So, apologies again for the radio silence. Good news though: the PhD has finally been submitted! That’s not quite the end of that chapter in my life though, as I still have a viva to complete and six more publications to prepare to add to the two that have been published in the last 18 months or so. Hopefully I’ll be able to share more of my PhD outputs from the start of 2016 onwards, depending (of course) on the vagaries of the peer-review process.

Anyway, I now have time to read and then write about all of the publications that I’ve been putting to one side over the last few months. I’m going to start with a paper by Carlos Gallego et al. which was published in JCO in May, and which considered the cost-effectiveness of next generation sequencing (NGS) panels for the diagnosis of colorectal cancer and polyposis (CRCP) syndromes.

Colorectal cancer is interesting from the perspective of health economists working in genomics because, along with breast cancer, it feels like this is where the evidence that we produce is making the most difference at the moment. This paper used a fairly standard decision modelling approach to conduct a CEA and CUA which compared the costs and outcomes (life-years and QALYs) of different NGS panels with standard care in patients referred to US cancer genetics clinics. The main result highlighted by the authors was that evaluation with a NGS panel that included Lynch syndrome genes and other genes associated with highly penetrant CRCP syndromes was the most cost-effective strategy, with an ICER of $36,500 per QALY compared with standard care and a 99% probability that this panel was cost effective at a threshold of $100,000 per QALY.

This is quite a nice result, especially when you realise that standard care can involve a sequence of 3-4 genetic tests, hence the targeted NGS approach is also providing patients with a definitive result more quickly. However, it wasn’t the most interesting result in the paper, which was almost ignored by the authors. They also conducted a scenario analysis in which the NGS panel was used for universal testing on all patients diagnosed with colorectal cancer and found that this strategy also had an ICER below $100,000 ($70,600 to be precise). I was surprised that the authors didn’t make a bigger deal of this finding as it has implications for how we might wish to organise genetic and genomic testing in a variety of other disease areas where we have a reasonably good idea of which genes – in combination – have clinical utility (breast cancer being the example that immediately jumps out).
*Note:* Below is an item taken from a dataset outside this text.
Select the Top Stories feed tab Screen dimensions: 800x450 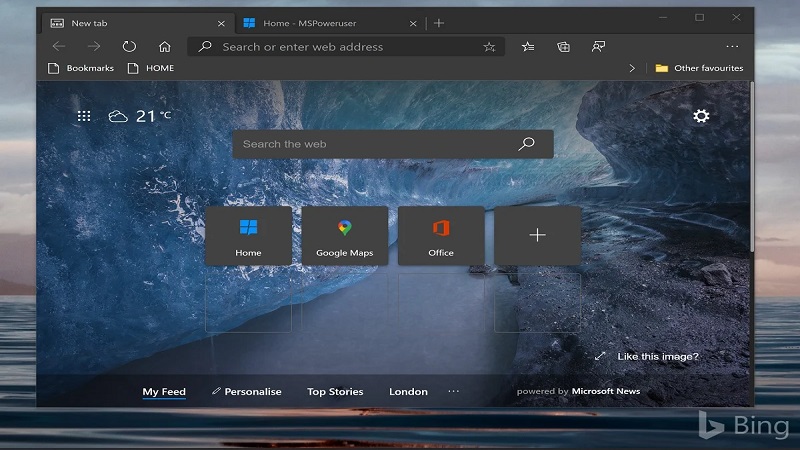[335, 391]
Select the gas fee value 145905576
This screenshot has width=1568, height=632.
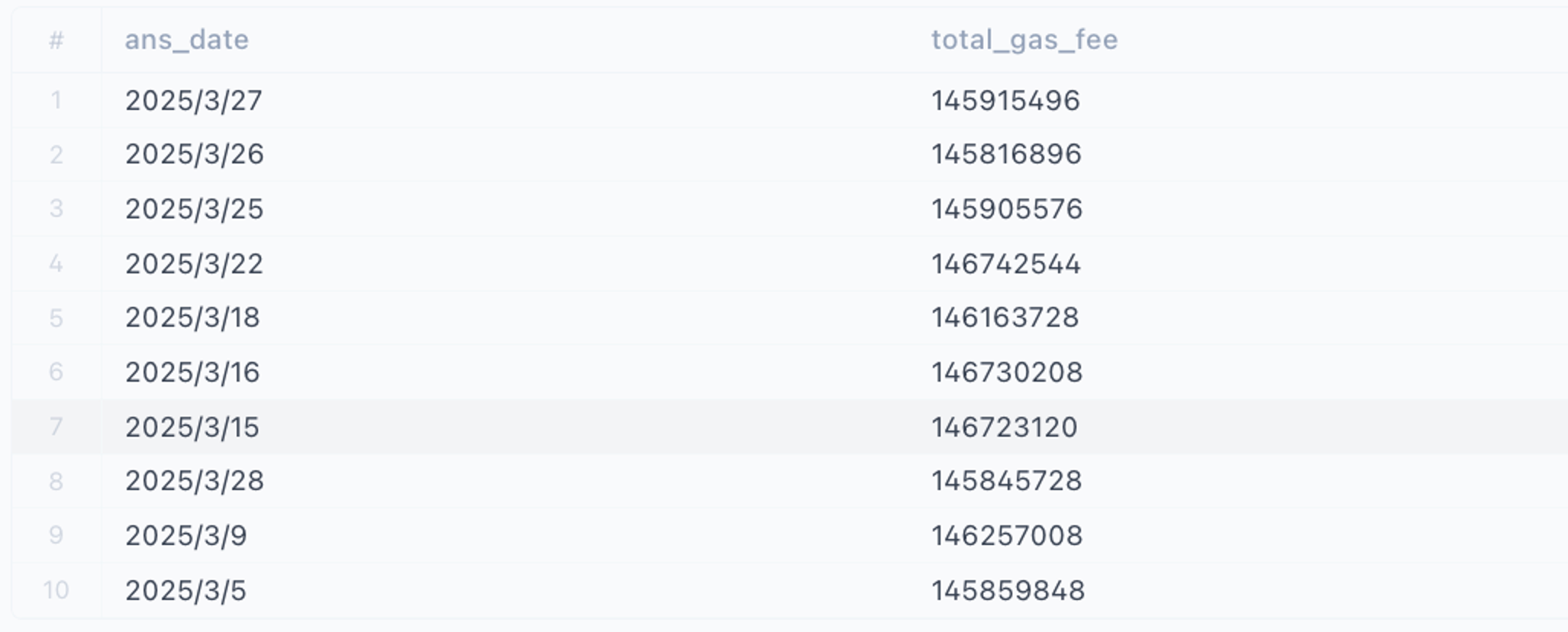(x=1007, y=209)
Putting that to one side, overall the paper is nicely written for the non-specialist and is perhaps a good entry point for health economists coming to genomics for the first time. As always, it’s good to reflect on the things that we could do better in health economics and genomics, and there were a couple of things that I wanted to highlight in this paper (hopefully in a constructive way). First, it’s often the case in genomics that we’re forced to select a small number of strategies to evaluate for our models from a wide array of possible comparators. This isn’t ideal, but we have to be pragmatic about providing an appropriate amount of information to facilitate decision-making. In this instance, I felt that more time could have been spent outlining the clinical utility of the different NGS panels (and, possibly, the lack of clinical utility of panels not considered) as this crucially drives the CEA and CUA results.
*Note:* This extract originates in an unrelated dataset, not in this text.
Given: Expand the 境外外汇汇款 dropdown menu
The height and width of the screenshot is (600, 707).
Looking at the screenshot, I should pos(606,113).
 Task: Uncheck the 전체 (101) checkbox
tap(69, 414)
Second, the cost of the NGS panel was reported to be $2,700. I am struggling a bit with this cost. I know it’s the USA, and I guess it’s a marketed panel (going by the name) but in reality this is not a cost, it’s a price. I know targeted NGS doesn’t cost this much. It’s closer to 20% of that figure. What are the implications of this? Well, I’d be hesitant to assume that these results are transferable to another setting for starters, and, as variations in the cost of this panel do have an effect on the overall results, I’d be reporting these results with a little bit more emphasis on their uncertainty. Also, if the test really costs this much then if we’ve learnt anything from Oncotype DX it’s that there will be 10 replica tests on the market charging lower prices asap. This means that these results might not be applicable in 6/9/12 months’ time, but this isn’t really acknowledged anywhere.
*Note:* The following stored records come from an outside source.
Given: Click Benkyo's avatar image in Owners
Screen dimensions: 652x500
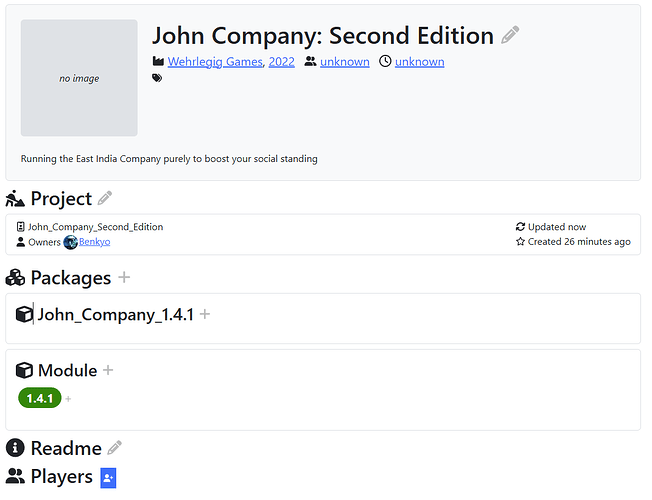Looking at the screenshot, I should pos(71,242).
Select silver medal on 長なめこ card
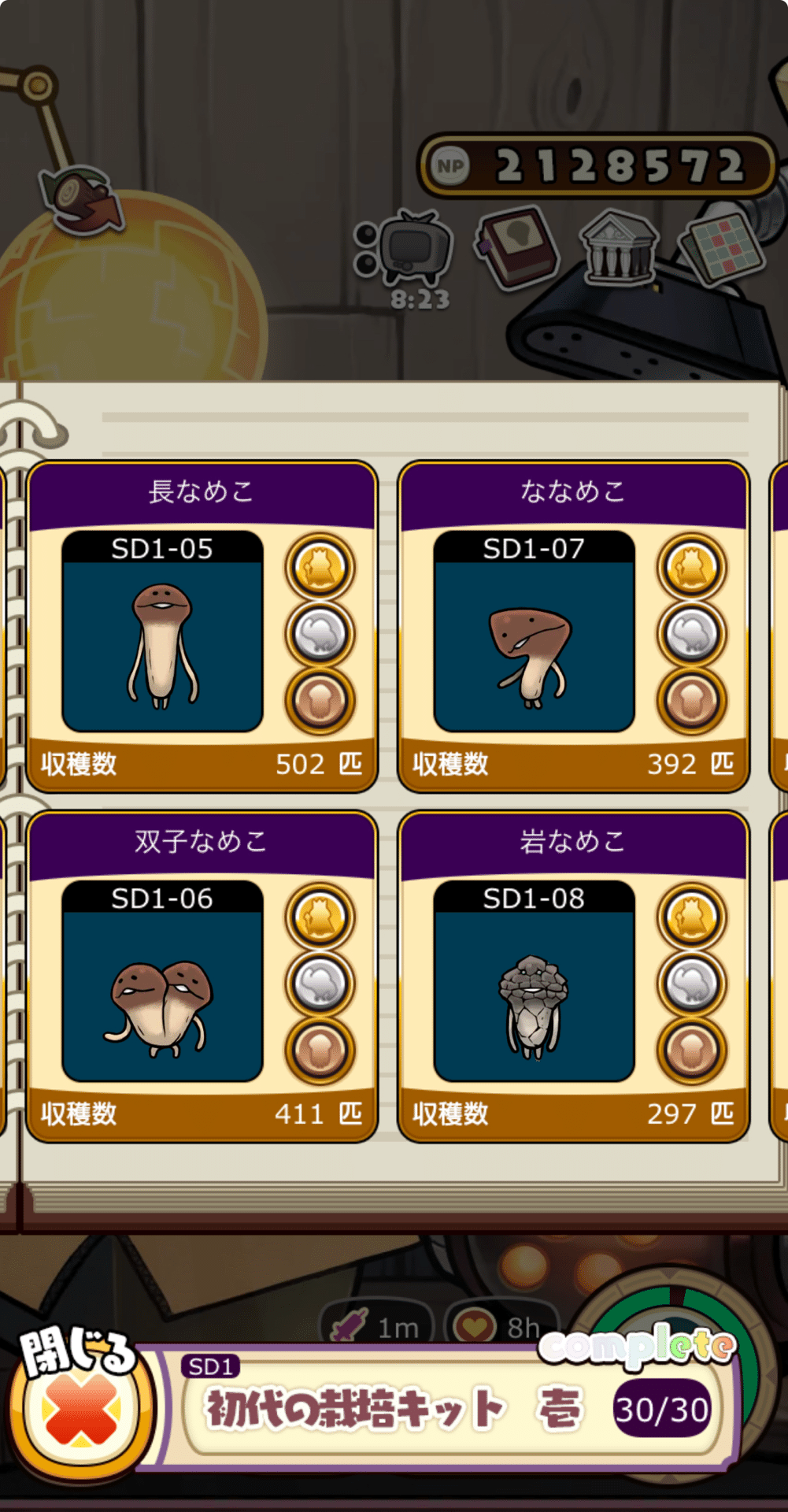788x1512 pixels. [320, 634]
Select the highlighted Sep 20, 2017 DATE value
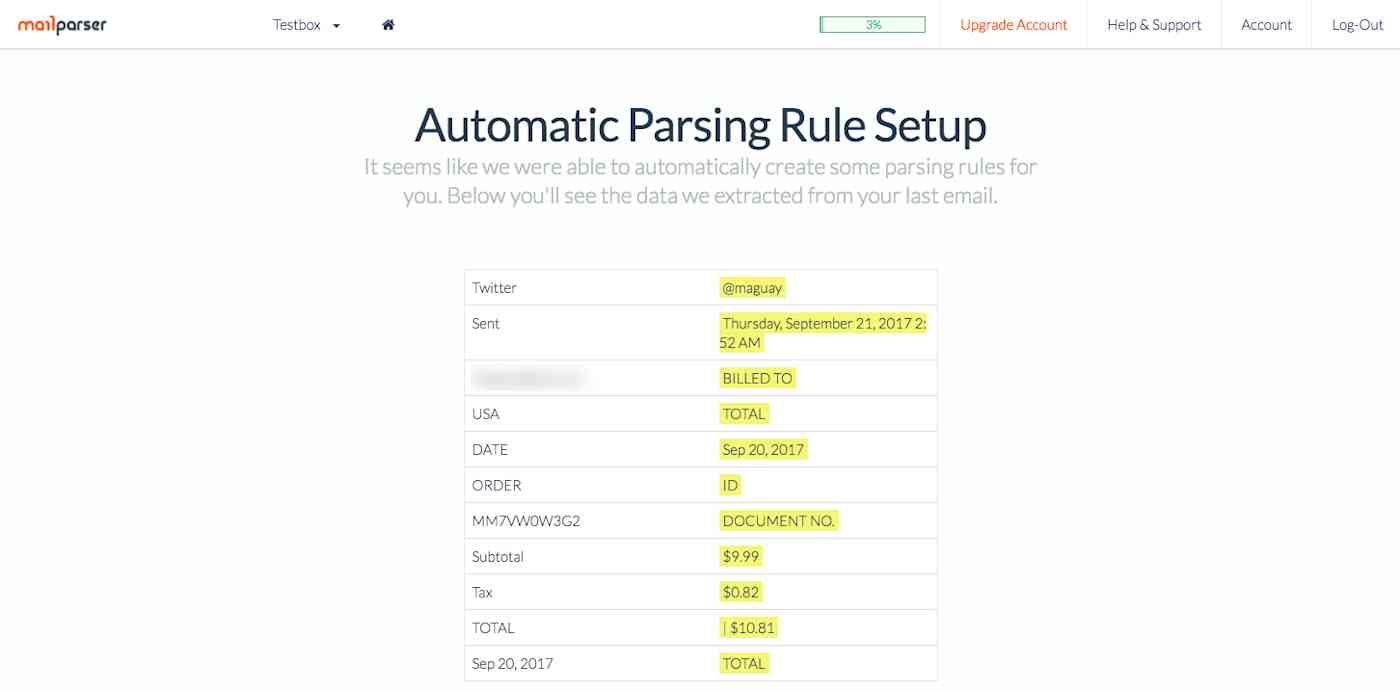Viewport: 1400px width, 691px height. [x=761, y=449]
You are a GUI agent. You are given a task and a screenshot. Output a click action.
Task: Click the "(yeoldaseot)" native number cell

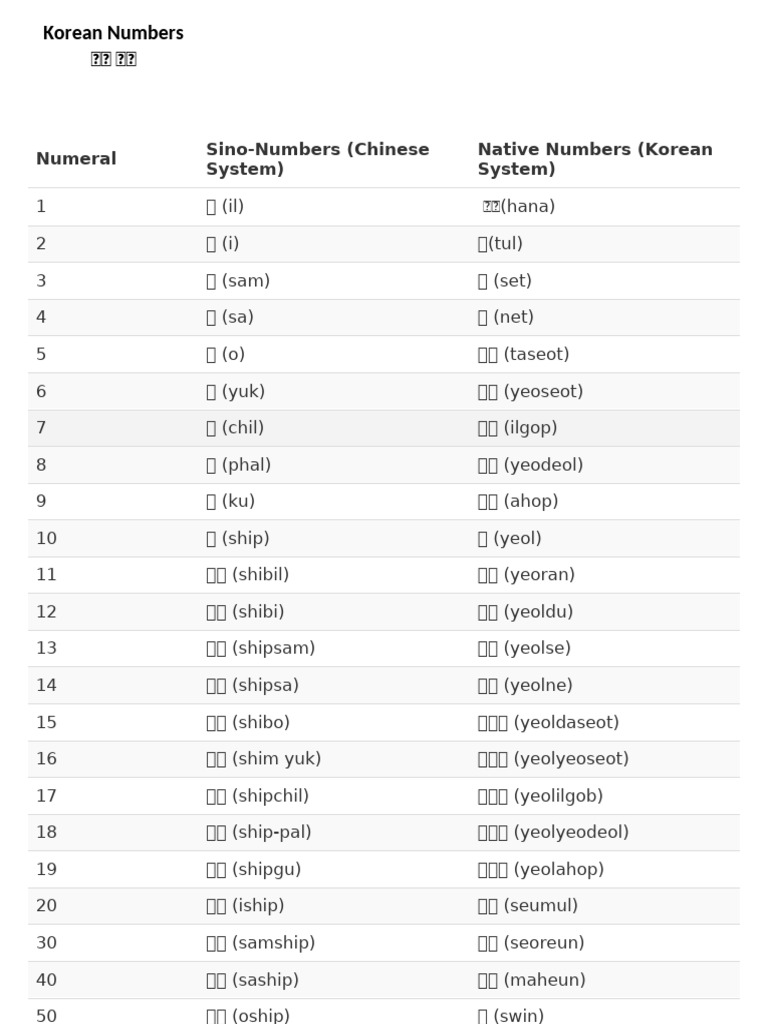[x=548, y=722]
My remaining quibbles are more minor. I’m not sure why Figure 2 reports the sensitivity analysis results for panel 4 and not panel 3, and I’d prefer to see CEACs for all the comparators in Figure 3, not just panel 3. Finally, the authors highlight limitations around the evidence informing a few key parameters. Why not just do EVPI/EVPPI and quantify this? But these are all relatively minor queries. The paper is worth a read, and if you only take one thing from the paper, note the cost-effectiveness of population NGS screening, because I suspect this will hit clinical practice sooner rather than later.